Google, with its low-cost Chromebooks and free classroom apps, now dominates the education technology market, reports Natasha Singer in the New York Times. Apple, which used to be number one in schools, and Microsoft have been “outmaneuvered.”
In 2012, Chromebooks had less than 1 percent of the K-12 market for laptops, tablets and other mobile devices. By 2016, that had risen to 58 percent.
While Apple and Microsoft sold to district officials, “Google has enlisted teachers and administrators” to test new products and promote them to colleagues, writes Singer.
Chicago Public Schools adopted Google’s platform in 2012. Photo: Whitten Sabbatini/New York Times
“Google set up dozens of online communities, called Google Educator Groups, where teachers could swap ideas for using its tech,” she writes. “It started training programs with names like Certified Innovator to credential teachers who wanted to establish their expertise in Google’s tools or teach their peers to use them.”
Singer thinks “Google is helping to drive a philosophical change in public education — prioritizing training children in skills like teamwork and problem-solving while de-emphasizing the teaching of traditional academic knowledge, like math formulas.”
I’m not sure I see that. Teachers can use Chromebooks and Google Docs in a variety of ways.
She quotes the director of Google’s education apps group, Jonathan Rochelle, who spoke at an industry conference last year.
Referring to his own children, he said: “I cannot answer for them what they are going to do with the quadratic equation. I don’t know why they are learning it.” He added, “And I don’t know why they can’t ask Google for the answer if the answer is right there.”

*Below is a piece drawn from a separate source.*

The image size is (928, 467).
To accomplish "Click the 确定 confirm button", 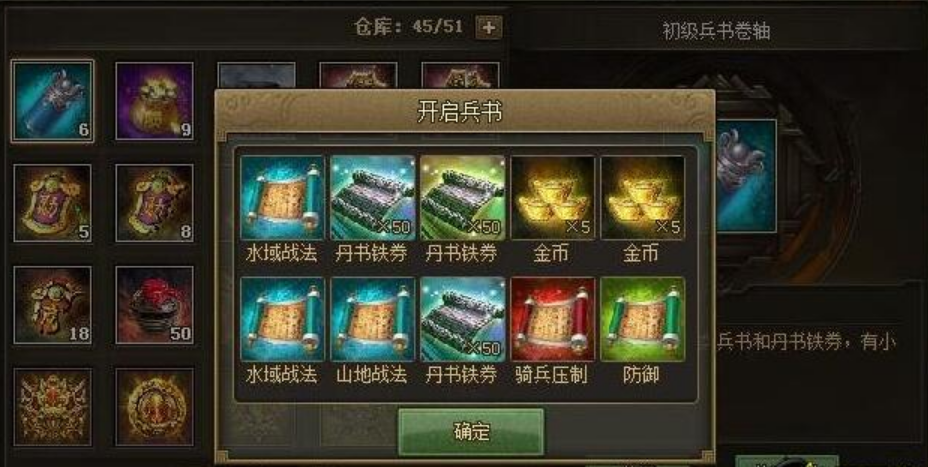I will (x=471, y=432).
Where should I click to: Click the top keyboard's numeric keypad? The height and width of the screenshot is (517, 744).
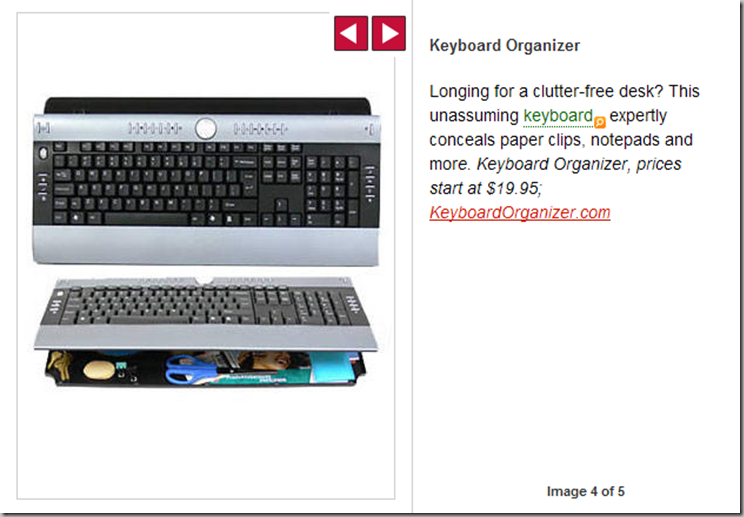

Here’s a quiz: What did Rochelle mean? That his kids have to figure out for themselves how to use the quadratic equation? Or is it that they don’t need to know how to use the quadratic equation because they can get “right answers” from Google? Is there another meaning?
I’ve been visiting schools in the last few years to write about blended and personalized learning. Teachers say Chromebooks are easy to use and come with keyboards and cloud-based storage. Administrators say they’re a lot cheaper than the competition. It’s not just better marketing: Google has a very good product.